Generic data structures in C
Static typing is a great tool. It reduces a lot of bugs. However, having too many types hinders the uniformity of your code.
Modern languages have tooling that does generic types automatically, but C does not. I don’t always agree that creating and using generics is a good idea, but I use generics in C.
How C programmers normally do it
Usually, C programmers use void*
and wrap functions around the operations. Doing this creates friction, and it has no type safety.

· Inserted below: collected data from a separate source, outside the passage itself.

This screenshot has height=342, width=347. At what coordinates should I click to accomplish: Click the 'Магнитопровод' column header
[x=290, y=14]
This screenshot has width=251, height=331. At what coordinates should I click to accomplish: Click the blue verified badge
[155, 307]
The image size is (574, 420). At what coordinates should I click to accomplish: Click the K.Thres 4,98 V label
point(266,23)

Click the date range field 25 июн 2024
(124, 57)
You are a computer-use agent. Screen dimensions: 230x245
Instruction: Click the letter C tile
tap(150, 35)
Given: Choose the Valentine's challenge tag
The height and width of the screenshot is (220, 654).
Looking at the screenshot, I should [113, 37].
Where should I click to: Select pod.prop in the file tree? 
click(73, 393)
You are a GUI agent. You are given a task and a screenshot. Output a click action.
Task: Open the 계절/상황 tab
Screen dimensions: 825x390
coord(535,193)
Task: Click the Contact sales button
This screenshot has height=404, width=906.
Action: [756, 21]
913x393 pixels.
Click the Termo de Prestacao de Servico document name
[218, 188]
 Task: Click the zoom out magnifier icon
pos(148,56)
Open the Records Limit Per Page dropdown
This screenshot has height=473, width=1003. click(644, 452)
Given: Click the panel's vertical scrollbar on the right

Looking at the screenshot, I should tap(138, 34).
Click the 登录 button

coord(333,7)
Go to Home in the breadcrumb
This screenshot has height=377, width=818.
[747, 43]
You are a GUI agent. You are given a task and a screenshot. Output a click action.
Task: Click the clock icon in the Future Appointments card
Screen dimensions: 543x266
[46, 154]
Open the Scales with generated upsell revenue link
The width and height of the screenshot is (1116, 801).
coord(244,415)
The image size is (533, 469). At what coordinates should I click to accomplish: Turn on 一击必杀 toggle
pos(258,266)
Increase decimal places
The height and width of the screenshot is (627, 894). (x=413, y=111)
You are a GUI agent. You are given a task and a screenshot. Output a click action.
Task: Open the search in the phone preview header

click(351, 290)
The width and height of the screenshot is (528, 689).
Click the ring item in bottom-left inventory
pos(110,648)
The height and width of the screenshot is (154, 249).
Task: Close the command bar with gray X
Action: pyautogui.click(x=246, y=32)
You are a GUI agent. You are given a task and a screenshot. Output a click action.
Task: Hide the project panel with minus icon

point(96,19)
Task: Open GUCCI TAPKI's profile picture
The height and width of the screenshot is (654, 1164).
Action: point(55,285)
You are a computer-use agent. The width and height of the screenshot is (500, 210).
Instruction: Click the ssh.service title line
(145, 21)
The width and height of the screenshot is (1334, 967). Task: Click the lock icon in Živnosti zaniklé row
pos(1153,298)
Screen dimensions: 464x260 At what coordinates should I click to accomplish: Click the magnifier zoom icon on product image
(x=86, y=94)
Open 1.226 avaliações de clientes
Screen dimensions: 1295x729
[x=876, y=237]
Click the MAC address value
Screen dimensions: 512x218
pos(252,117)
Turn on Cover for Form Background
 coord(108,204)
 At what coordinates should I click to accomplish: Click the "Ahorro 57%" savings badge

Note that in cases where you don’t need type safety or easy top-level operations,
void*
may be an excellent tool.
Example of a void*
based linked list:
typedef struct generic_linked_list generic_linked_list;
struct generic_linked_list {
generic_linked_list* next;
void* data;
};
generic_linked_list* create_node(void* data, size_t data_size_bytes) {
generic_linked_list* res = malloc(sizeof(*res));
res->next = 0;
res->data = malloc(data_size_bytes);
memcpy(res->data, data, data_size_bytes);
}
void llist_stack_push(generic_linked_list** first_node, void *data, size_t data_size_bytes)
{
generic_linked_list* new_node = create_node(data, data_size_bytes);
new_node->next = *first_node;
*first_node = new_node;
}
The simple way
Instead of plastering void*
everywhere, create macros that assume member names.
#define llist_queue_push(f,l,n) ((f)==0) ? (f)=(l)=(n) : ((l)->next=(n), (l)=(n), (n)->next=0)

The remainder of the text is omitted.